Reserve manager Wesley Berrington said yesterday that he was off the reserve on Sunday and returned to find the seven blue cycads (Encephalartos horridus), which are endemic to the Uitenhage area, gone.
“They were growing in our work area around our store rooms. They were just dug up. One was left behind, which seems to indicate that the thieves were disturbed.”
E horridus are so named because they are particularly prickly cycads. The thieves would almost certainly have hacked off the leaves so that they could be carried. The leaves grow again, so this does not harm their sale value.
The culprits obviously parked their vehicle outside the reserve gates and then either climbed over them or somehow got a key for the pedestrian gate, he said. “The thieves are more than likely from the SA nursery trade or unscrupulous guys, usually from Gauteng, with private gardens that they want to stock with cycads. Or else they‘re from the international black market.”

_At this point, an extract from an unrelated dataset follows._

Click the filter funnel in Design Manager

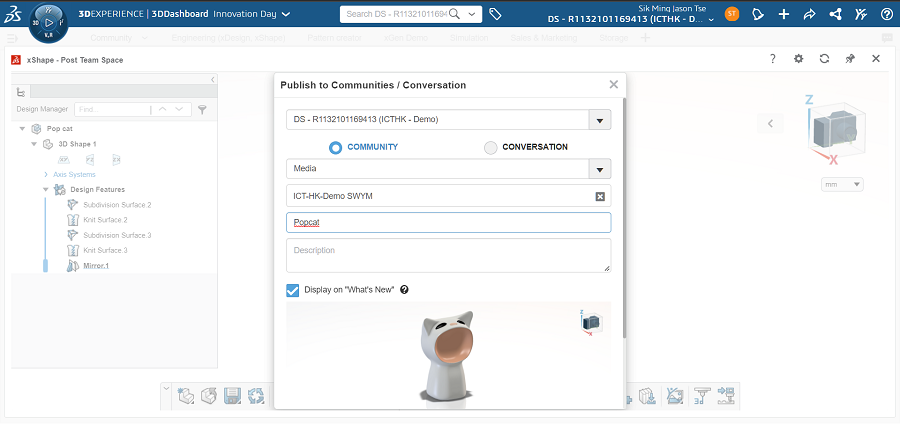pos(202,109)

The last possibility seems likely as there have been several incidents lately around PE where rare plants have been seized by black marketeers. In the latest incident two months ago, a Pachypodium, a protected succulent shrub, was poached at Coega.

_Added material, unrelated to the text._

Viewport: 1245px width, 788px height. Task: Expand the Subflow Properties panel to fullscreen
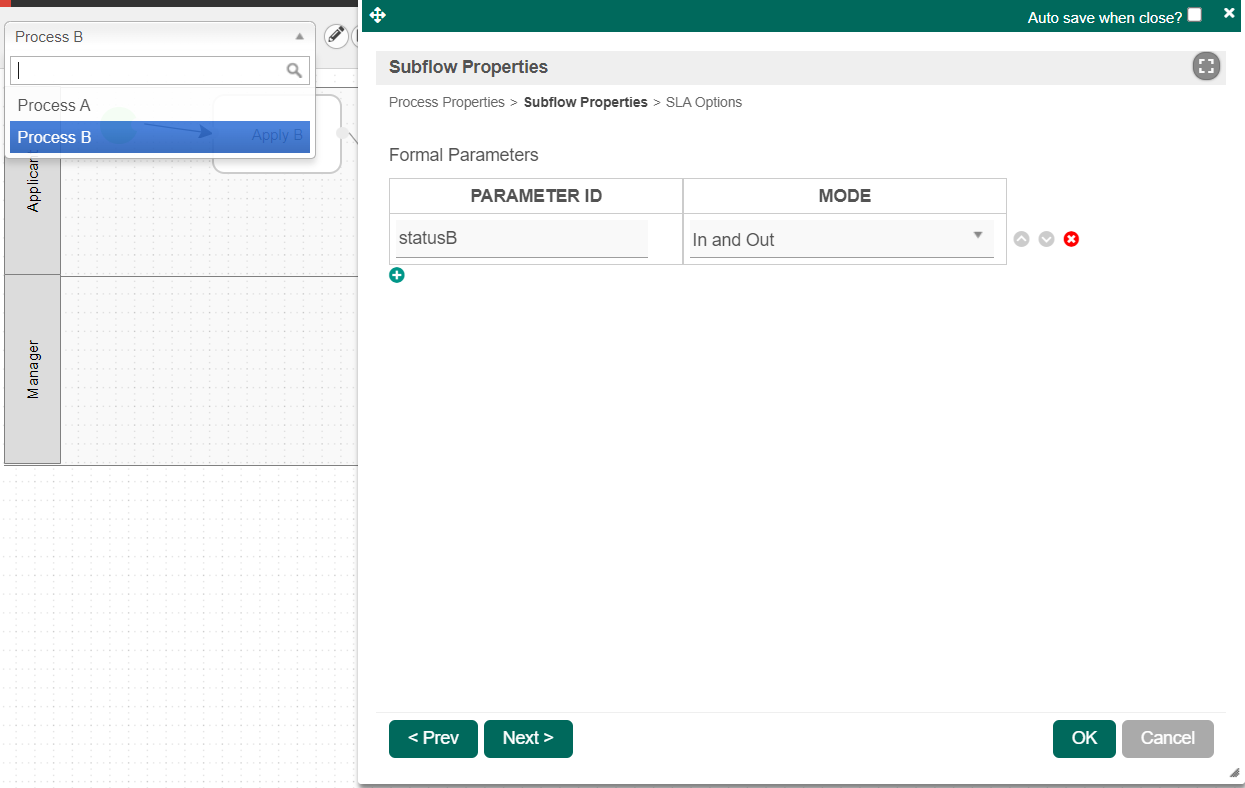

It has been a torrid life for the stolen E horridus, which were taken in by the reserve some years ago after being seized from poachers.
Several of them were 50 years old or more, Berrington said.
E horribilus prefers dry, rocky terrain and is one of six cycads endemic to the Eastern Cape.
The cycad family occurs only in Southern Africa. Their heartland is here in South Africa, where 18 species occur.
Berrington said he had reported the incident at the Kabega Park police station and was hoping for good results.